━━ Extract to read
Thiessens in Madagascar

In February of 2021, Fellowship International missionaries, Jesh and Julie Thiessen along with their three children flew from Canada to Madagascar to serve at the Good News Hospital.

In partnership with FAIR and PAACS (Pan-African Academy of Christian Surgeons), they joined a team working to launch a new Christian surgical residency program to help train new surgeons to address a massive medical need in the country. There are less than 100 surgeons serving a country with a population of 26 million people, so the impact of each new surgeon is enormous.

To help get this program established, FAIR has launched the Out of the Waiting Room special appeal with the goal of raising $145,000 to fund this training program for the next five years. People can give directly through our website and/or participate in the upcoming Walk for Madagascar on November 14th.

To help you get to know Jesh and Julie, we had a wonderful conversation in August over Zoom and want to share some of the highlights of that with you here.

FAIR: “Can you introduce yourselves?

JESH: “I’m a general surgeon”.

JULIE: “I’m a stay-at-home mom taking care of our three kids.”

JESH: “We didn’t plan it this way, but I work tons of hours so it works out well since I’m often away.”
━━━━
**Problem statement**
Which organizations does the piece on the Thiessens in Madagascar name as connected to their work there? List all of them.
━━ Raw data
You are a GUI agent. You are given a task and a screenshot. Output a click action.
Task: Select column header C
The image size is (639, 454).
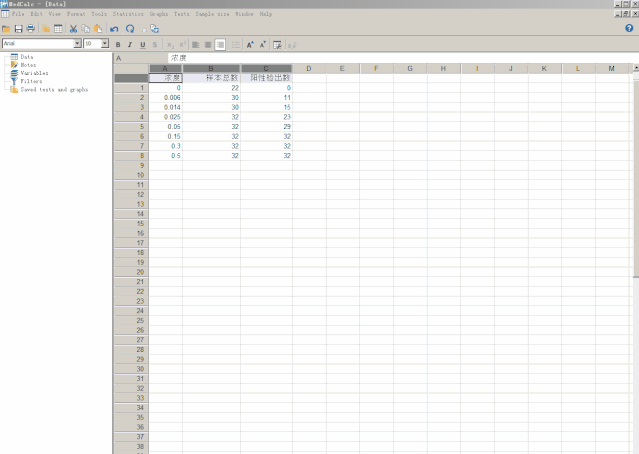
━━━━
**Output below**
- Fellowship International
- Good News Hospital
- FAIR
- PAACS (Pan-African Academy of Christian Surgeons)